Stored records:
=======

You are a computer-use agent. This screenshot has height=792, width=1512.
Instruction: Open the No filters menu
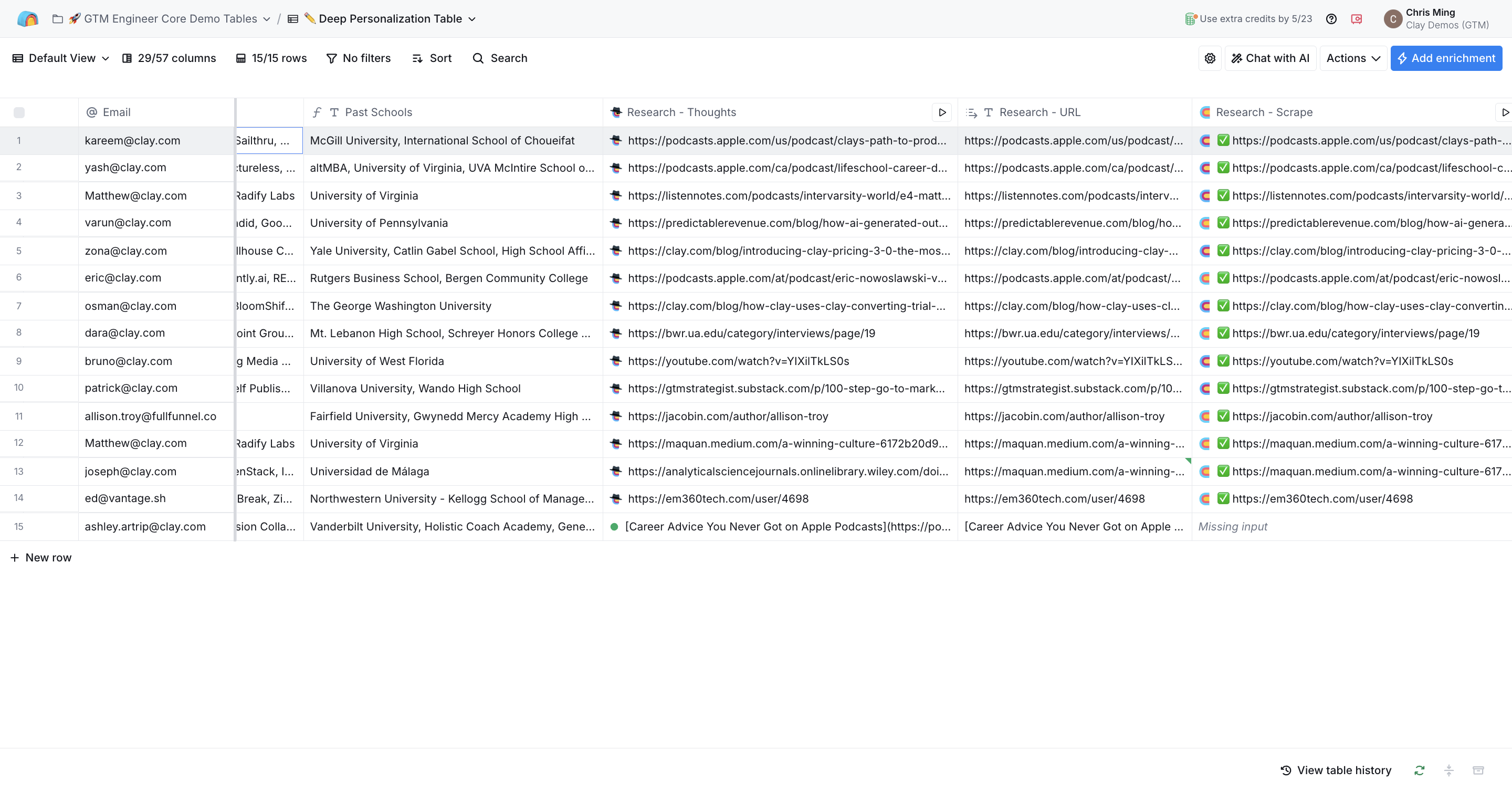point(359,58)
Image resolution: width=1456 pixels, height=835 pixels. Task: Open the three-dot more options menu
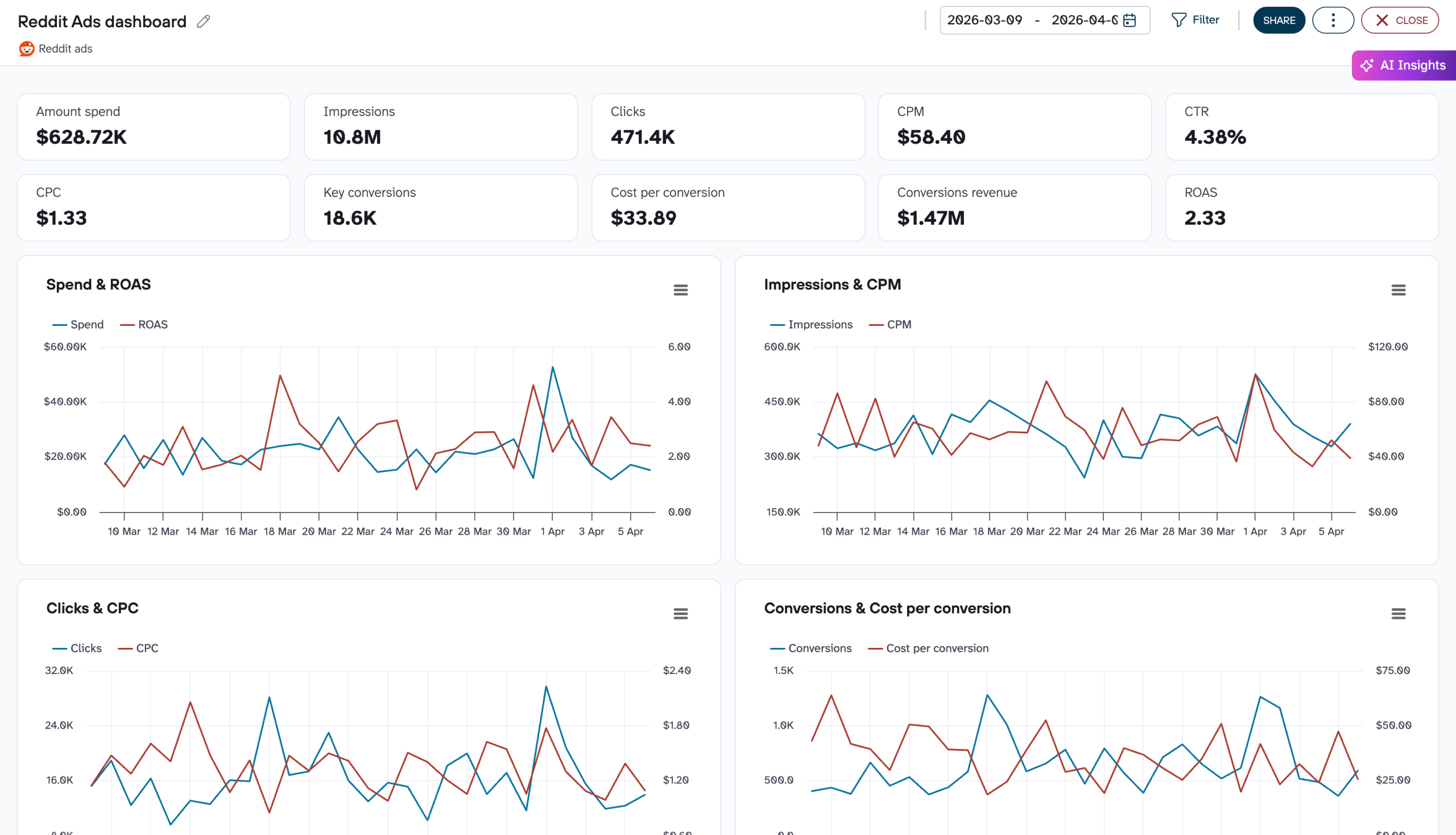1332,20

=======

*The task:*
Extract precisely the lines beginning at the line containing "Image resolution: width=1456" and ending at the last line of the entries above, exactly as written and with no pictures.

*Response to the task:*
Image resolution: width=1456 pixels, height=835 pixels. Task: Open the three-dot more options menu
1332,20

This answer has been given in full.